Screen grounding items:
###

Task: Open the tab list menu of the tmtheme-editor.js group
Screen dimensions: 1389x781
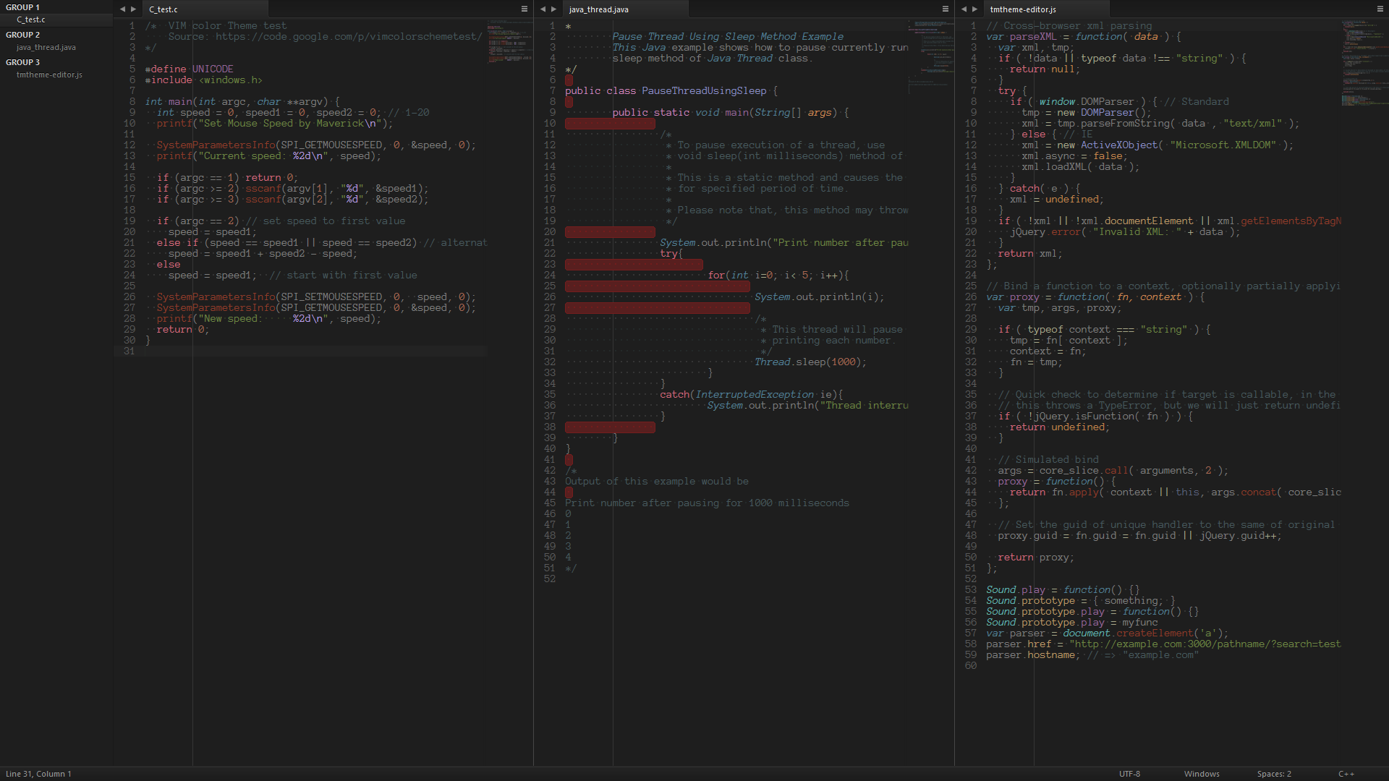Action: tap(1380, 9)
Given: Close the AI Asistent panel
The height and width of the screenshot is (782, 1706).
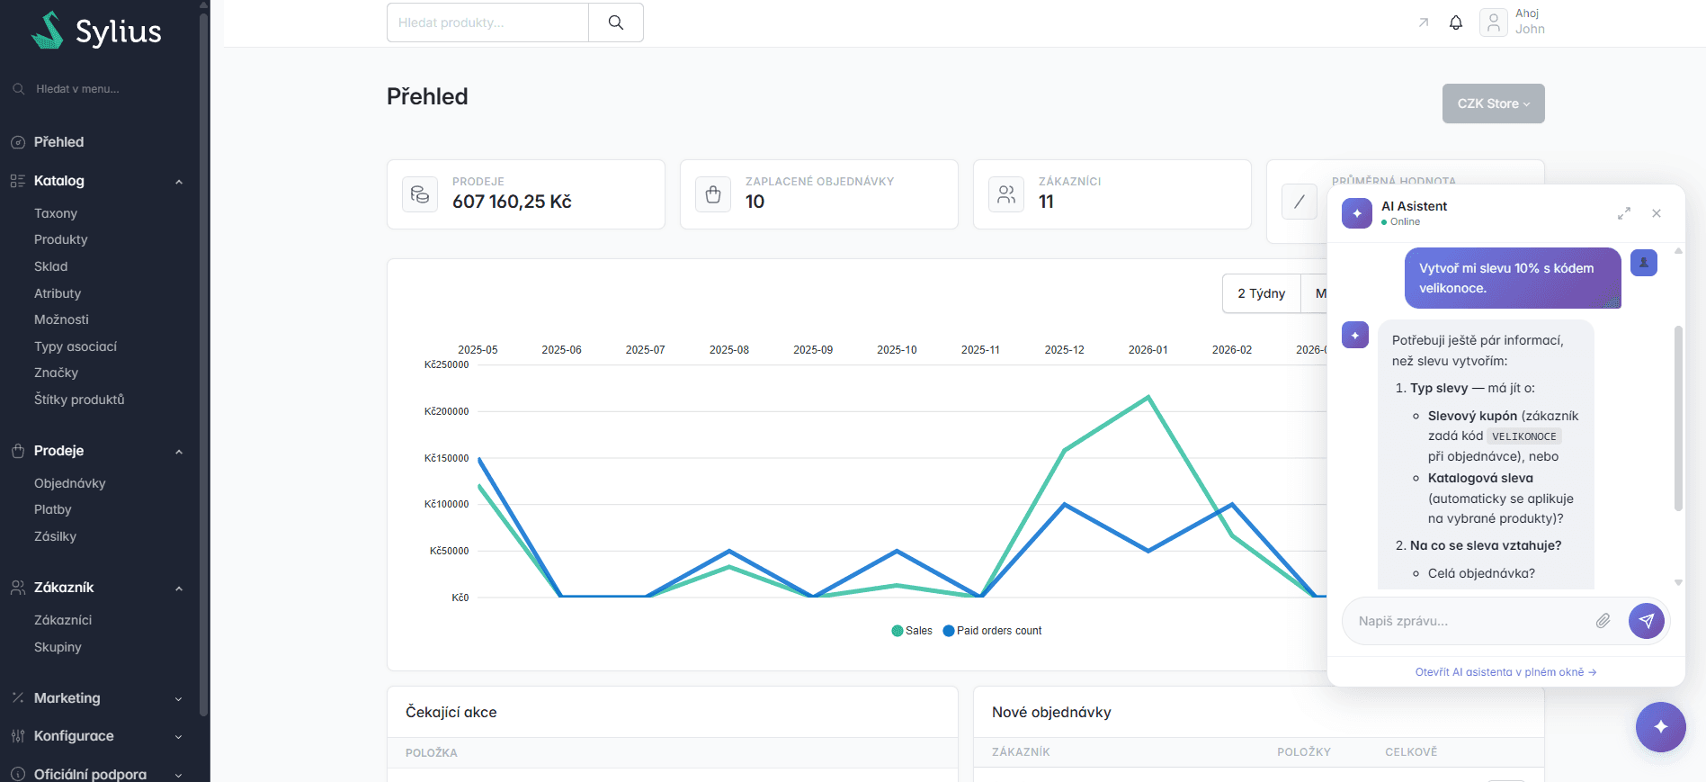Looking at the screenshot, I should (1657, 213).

###

> **Work instructions**
Reproduce every line of both items above word for word, leaving out the pictures.

> **Task output**
Task: Open the tab list menu of the tmtheme-editor.js group
Screen dimensions: 1389x781
Action: tap(1380, 9)
Given: Close the AI Asistent panel
The height and width of the screenshot is (782, 1706).
Looking at the screenshot, I should (1657, 213).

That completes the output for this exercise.